A l’aube du confinement en avril 2020, le drive-in ( cinéma en plein air avec la voiture ) redevient à la mode.

Oui, regarder un film de cinéma dans sa voiture, loin des autres. Une barrière de distanciation tellement évidente !

Temps de lecture : 5′ !

Le drive-in ( ciné parc ) est un usage qui a disparu au fil des décennies.

Aux États unis, il existait plus de 5000 drive-in.

Dans les années 1950, le drive-in était souvent le seul moyen de profiter du cinéma.

Le territoire américain étant si vaste que les infrastructures cinématographiques n’existaient pas dans beaucoup de contrées américaines.

En avril 2020, pendant le confinement dû à la pandémie du coronavirus, le retour du drive-in est de retour !

Il répond à une problématique simple : sanitaire.

Autant dans un cinéma classique, des centaines de sièges côté à côté ne permettent pas la distanciation physique,

Autant la voiture est le rempart à se distancer de ses voisins de cinéma.

Le succès pendant la pandémie du covid19.

Autokino à Essen, l’un des deux drive-in en Allemagne, affiche complet tous les soirs – les projections en plein air ne peuvent se dérouler que la nuit – depuis mars 2020, au moment des premières mesures de confinement dans le pays.

Le drive-in pourrait-il revenir durablement dans nos territoires ?

Reprendre les usages d’autrefois, c’est l’effet jogging !

L’effet jogging est celui-ci : on pensait que les voitures nous feraient définitivement arrêter de marcher, de courir.

Et pourtant c’est l’irrésistible propension qu’a l’homme à résister à la technique, et de se réapproprier soi même ce qu’il est ; et d’anciens usages.  C’est que face à la voiture, on a plutôt réinventer le jogging. Et courir. Sans but, juste courir sur un tapis roulant. A lire ici : l’effet jogging.

Alors les usages reviennent délicatement.
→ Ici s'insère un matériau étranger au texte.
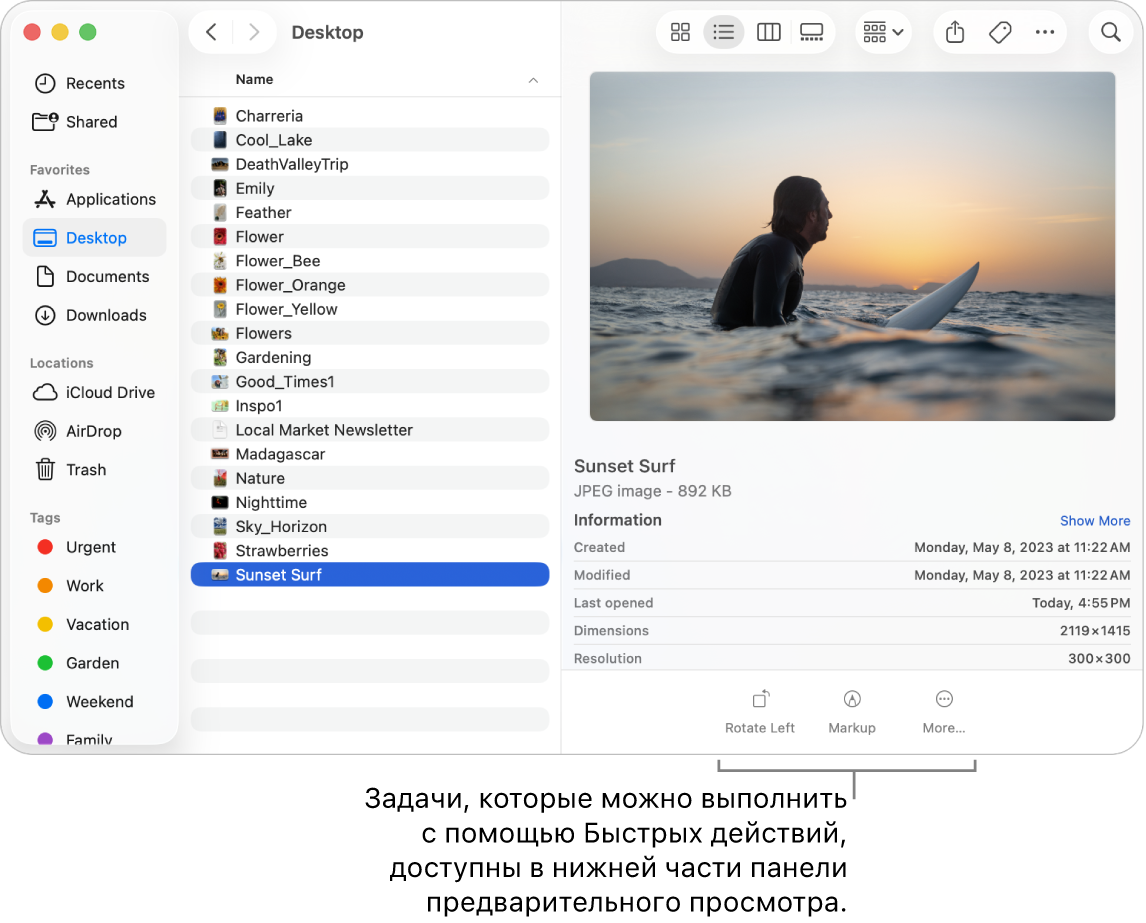Click the Share toolbar icon
This screenshot has height=923, width=1146.
pyautogui.click(x=955, y=32)
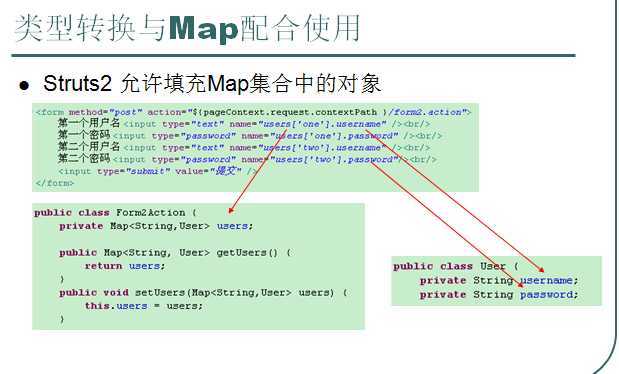The height and width of the screenshot is (374, 619).
Task: Click the setUsers method signature line
Action: (x=203, y=293)
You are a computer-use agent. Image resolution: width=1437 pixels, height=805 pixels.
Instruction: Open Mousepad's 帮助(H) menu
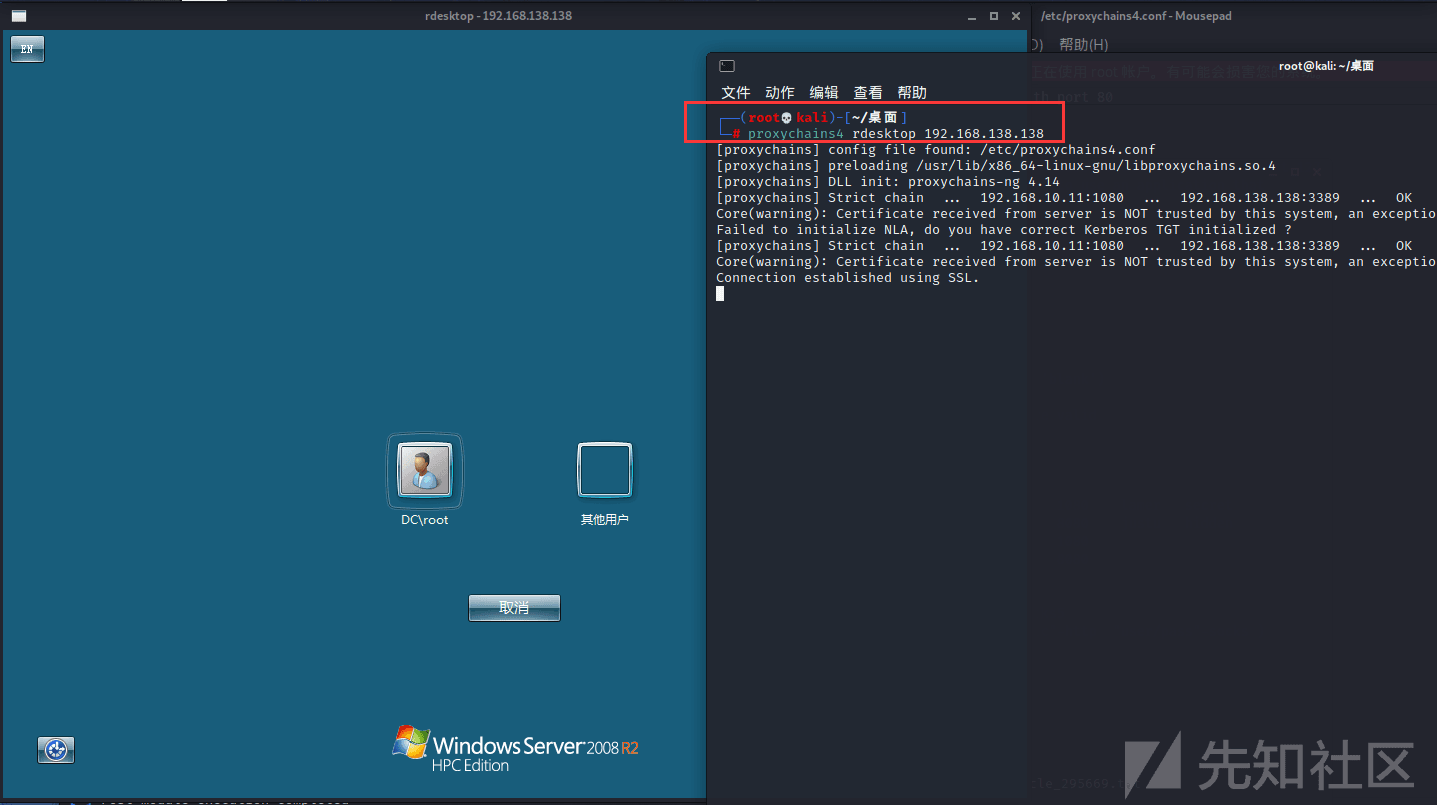1083,44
Comme le drive-in en ces temps de nécessité à rester à distance, dans sa voiture ? Pour continuer à profiter du cinéma ?

Il faut de l’espace ; et seule l’Amérique dispose de ces espaces où on peut venir sur un terrain désaffecté voir un film en grand écran.

Le drive-in était le symbole de la liberté individuelle par excellence.

La voiture, l’élément essentiel de la réussite après guerre était poussée par Ford.

Chaque citoyen américain devait disposer une voiture.

Et chaque citoyen américain devait participer à cette longue chaîne mécanique, industrielle et capitaliste:

Travailler à la chaîne et participer au maillon de l’Amérique industrielle.

Humoristique  et cyniquement illustré par Chaplin, dans les « Temps modernes« .

Le drive-in est ainsi la réalité dans les années 1950 de pouvoir montrer sa réussite sociale. Et  de pouvoir profiter du bien être du divertissement.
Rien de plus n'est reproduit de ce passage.